Despite deploying similarly tough tactics at Qwest, Notebaert's
relations with the Communications Workers of America, which
represents Qwest employees, have been cordial, said Annie Hill,
vice president of CWA District 7.
"He was overall good to work with. There were some things we
agreed on and some we couldn't work out," Hill said.
Government officials who worked with Notebaert said his
retirement will be a loss to Denver.
"You think back to the old Bell system, there was a community
orientation of the executives," said Tom Clark, executive vice
president with the Metro Denver Chamber of Commerce and the
Metro Denver Economic Development Corp. "Dick brought that good
part of the old Bell system back to Denver."
Denver Mayor John Hickenlooper calls Notebaert smart,
convincing, charming and always willing to help.
"He is very direct," Hickenlooper said. "We were sharing a beer
last week and talking about some policy issue around
communications that we disagreed on. I told him 'I can't get
that policy to fit in with the way I think,' and he just smiled
and said, 'We will just have to change the way you think."'
Notebaert wasn't successful in changing the mayor's mind that
time. But Hickenlooper said Notebaert always makes him think.
"He is one of the smartest guys in the room all the time,"
Hickenlooper said. "He is somebody who has remarkably sound
judgment and has been a great resource for me."
Notebaert had a reputation for civic involvement when he arrived
in Denver. Among other positions, he is chairman of the board
of trustees of the University of Notre Dame.

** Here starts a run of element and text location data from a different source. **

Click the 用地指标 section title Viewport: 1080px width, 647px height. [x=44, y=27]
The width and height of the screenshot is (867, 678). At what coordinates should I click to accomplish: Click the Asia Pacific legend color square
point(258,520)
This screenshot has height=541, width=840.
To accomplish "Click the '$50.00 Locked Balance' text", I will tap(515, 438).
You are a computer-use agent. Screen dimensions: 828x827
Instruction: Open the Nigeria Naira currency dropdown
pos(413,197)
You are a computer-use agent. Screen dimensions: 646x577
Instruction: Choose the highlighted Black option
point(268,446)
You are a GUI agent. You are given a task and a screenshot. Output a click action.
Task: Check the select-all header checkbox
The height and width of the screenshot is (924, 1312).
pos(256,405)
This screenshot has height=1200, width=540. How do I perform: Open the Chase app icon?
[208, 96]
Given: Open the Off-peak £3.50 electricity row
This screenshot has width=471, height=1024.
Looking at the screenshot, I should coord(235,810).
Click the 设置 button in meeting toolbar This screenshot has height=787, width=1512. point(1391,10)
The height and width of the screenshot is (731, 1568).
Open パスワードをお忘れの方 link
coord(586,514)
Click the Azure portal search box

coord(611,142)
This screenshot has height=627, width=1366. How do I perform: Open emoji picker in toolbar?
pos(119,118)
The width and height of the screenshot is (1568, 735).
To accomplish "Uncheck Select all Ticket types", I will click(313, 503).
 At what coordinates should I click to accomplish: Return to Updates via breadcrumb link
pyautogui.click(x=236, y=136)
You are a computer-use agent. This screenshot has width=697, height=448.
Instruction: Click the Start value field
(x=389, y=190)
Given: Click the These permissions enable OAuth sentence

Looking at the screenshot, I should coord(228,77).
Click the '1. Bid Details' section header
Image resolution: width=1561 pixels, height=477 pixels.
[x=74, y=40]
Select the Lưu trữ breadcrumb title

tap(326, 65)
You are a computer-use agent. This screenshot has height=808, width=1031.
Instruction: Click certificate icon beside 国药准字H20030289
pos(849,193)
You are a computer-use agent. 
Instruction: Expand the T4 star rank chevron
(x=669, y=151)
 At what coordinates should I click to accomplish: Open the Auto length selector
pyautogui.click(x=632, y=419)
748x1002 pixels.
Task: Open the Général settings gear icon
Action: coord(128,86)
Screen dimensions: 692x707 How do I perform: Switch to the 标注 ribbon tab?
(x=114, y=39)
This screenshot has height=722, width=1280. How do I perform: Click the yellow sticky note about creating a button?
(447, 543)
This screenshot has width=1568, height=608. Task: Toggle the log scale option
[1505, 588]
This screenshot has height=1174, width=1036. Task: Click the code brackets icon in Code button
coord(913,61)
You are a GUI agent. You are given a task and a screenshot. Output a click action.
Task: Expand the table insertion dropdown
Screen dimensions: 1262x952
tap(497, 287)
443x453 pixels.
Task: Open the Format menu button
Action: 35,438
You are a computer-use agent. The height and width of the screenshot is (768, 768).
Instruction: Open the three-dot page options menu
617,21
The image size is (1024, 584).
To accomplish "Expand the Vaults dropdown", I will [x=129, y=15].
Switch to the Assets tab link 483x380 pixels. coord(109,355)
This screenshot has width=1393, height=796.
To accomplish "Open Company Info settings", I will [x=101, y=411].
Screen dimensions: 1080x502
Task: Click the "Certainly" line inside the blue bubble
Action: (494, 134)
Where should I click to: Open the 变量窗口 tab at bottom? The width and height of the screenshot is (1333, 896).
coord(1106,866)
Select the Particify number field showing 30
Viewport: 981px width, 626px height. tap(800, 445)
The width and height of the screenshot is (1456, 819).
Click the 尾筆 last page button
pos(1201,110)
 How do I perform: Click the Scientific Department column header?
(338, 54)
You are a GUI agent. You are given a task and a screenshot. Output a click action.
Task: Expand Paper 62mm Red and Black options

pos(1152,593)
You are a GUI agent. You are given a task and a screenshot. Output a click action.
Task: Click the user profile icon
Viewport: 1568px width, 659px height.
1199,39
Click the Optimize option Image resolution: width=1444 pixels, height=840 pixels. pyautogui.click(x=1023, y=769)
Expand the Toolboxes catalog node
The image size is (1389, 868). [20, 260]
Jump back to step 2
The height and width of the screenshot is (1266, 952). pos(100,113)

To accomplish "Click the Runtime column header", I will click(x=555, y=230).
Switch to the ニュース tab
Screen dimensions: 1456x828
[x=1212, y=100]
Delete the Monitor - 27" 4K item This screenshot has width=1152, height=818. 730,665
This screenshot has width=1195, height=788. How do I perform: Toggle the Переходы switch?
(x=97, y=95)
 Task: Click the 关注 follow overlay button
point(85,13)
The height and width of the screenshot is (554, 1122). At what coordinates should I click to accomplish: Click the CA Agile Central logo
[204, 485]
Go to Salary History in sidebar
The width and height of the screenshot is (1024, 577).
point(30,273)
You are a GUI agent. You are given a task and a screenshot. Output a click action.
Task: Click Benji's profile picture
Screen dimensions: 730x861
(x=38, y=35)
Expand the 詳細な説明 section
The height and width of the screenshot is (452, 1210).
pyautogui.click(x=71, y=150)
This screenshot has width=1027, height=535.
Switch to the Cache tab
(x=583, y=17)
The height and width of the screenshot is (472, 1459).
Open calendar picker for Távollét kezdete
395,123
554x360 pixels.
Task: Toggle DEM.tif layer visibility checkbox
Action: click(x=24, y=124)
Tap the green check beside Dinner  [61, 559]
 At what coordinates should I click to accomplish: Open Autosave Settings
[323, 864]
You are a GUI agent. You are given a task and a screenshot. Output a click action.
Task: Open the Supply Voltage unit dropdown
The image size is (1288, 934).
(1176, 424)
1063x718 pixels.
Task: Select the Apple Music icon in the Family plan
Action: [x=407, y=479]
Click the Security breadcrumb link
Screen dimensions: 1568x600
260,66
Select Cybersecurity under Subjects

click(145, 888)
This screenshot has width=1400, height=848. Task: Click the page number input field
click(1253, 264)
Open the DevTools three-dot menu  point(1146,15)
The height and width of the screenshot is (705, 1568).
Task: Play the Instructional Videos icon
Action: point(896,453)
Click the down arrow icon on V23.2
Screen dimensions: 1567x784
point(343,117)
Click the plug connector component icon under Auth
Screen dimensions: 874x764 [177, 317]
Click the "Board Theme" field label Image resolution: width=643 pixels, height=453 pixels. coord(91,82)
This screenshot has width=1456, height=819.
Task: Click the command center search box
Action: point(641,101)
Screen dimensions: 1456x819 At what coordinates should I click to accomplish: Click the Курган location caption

In Denver, he sits on the board of the Denver Center of the
Performing Arts and is one of the chairpersons on "A+ Citizens
Committee," a group that is looking for solutions to a building
crisis facing Denver Public Schools.
Notebaert hasn't said whether he will leave Denver when his time
at Qwest is finished. He has a house here and has not indicated
any desire to relinquish his position on the schools committee,
said Qwest spokesman Nicholas Sweers.